He found me balky last night, probably a bit sulky this morning.
He was... oh I had lots of complaints. All of them unvoiced but probably showing in my face, my attitude. I obeyed but I wasn't happy.
This morning he announces that I am to do a meditation. 12 minutes wearing the clover clamps and thinking about submission, pondering my submission to him.
It worked.
First I felt submissive. Obedient and submissive.
Pain but not excruciating.
A hint of sexuality.
Submission.
And sweetness.
Just what he would have wanted.
There's a part of me that sees that the balky is gone and is kind of shocked at how predictable I am, how easily he plays me. How he strips away the parts of me he doesn't want. Where's the bitterness now?

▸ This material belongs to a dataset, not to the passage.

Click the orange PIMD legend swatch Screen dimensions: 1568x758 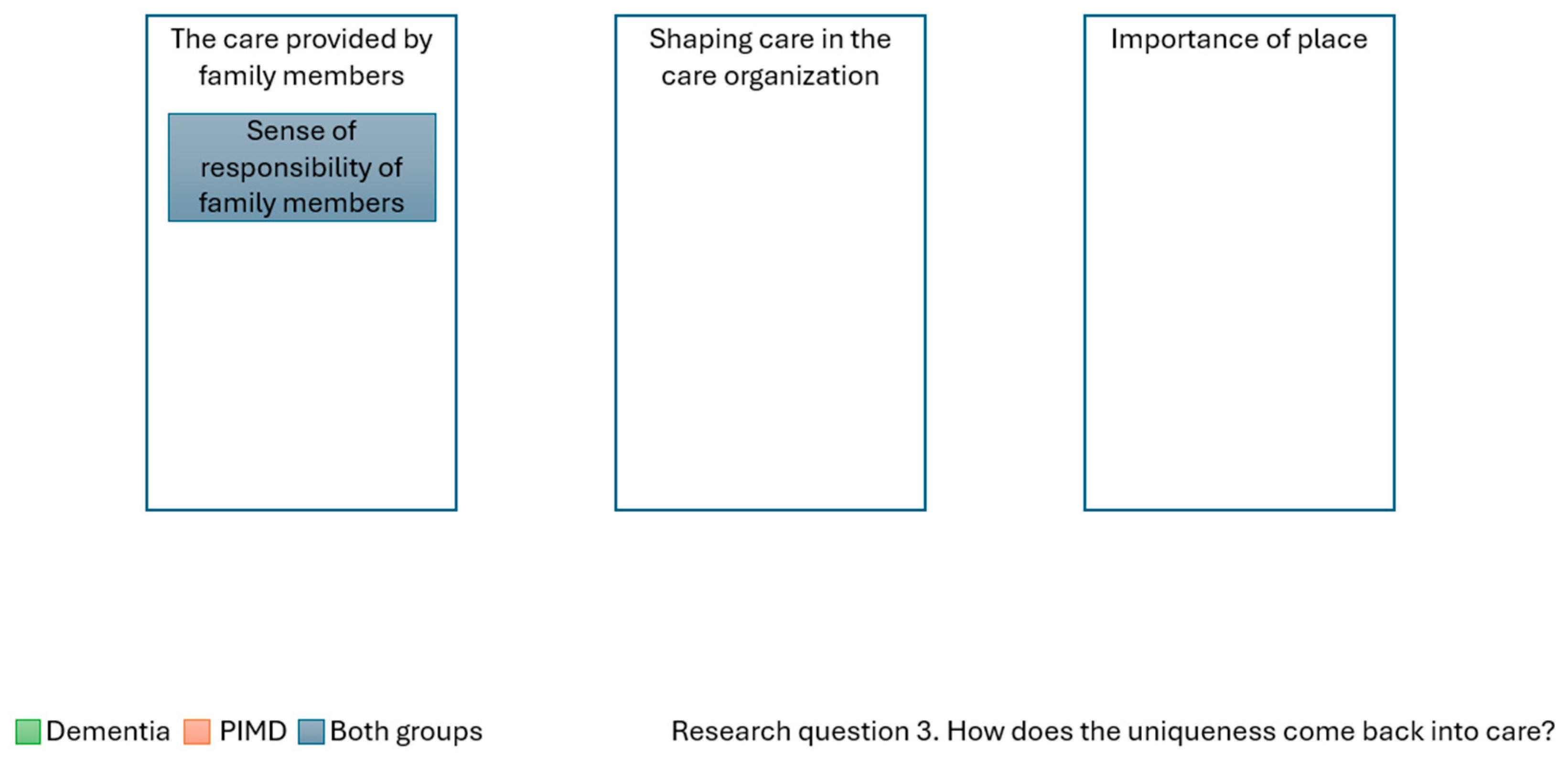coord(197,731)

I'm sweet. Submissive. Girly. Pleasing. Easy.
5 comments:
Yes!!! Truly sin, this is something mouse understands.
Hugs,
mouse
Do you feel lighter and happier when this happens? I do. I often get stuck in a mood I don't truly want to be in and I appreciate the help getting out of it.
Nice that you are sweet and submissive.
FD
Nice...
aisha
I am not surprised it worked, I think most of us are predictable to our Master in this way. I think that's part of what makes this work. Glad you are out of your funk.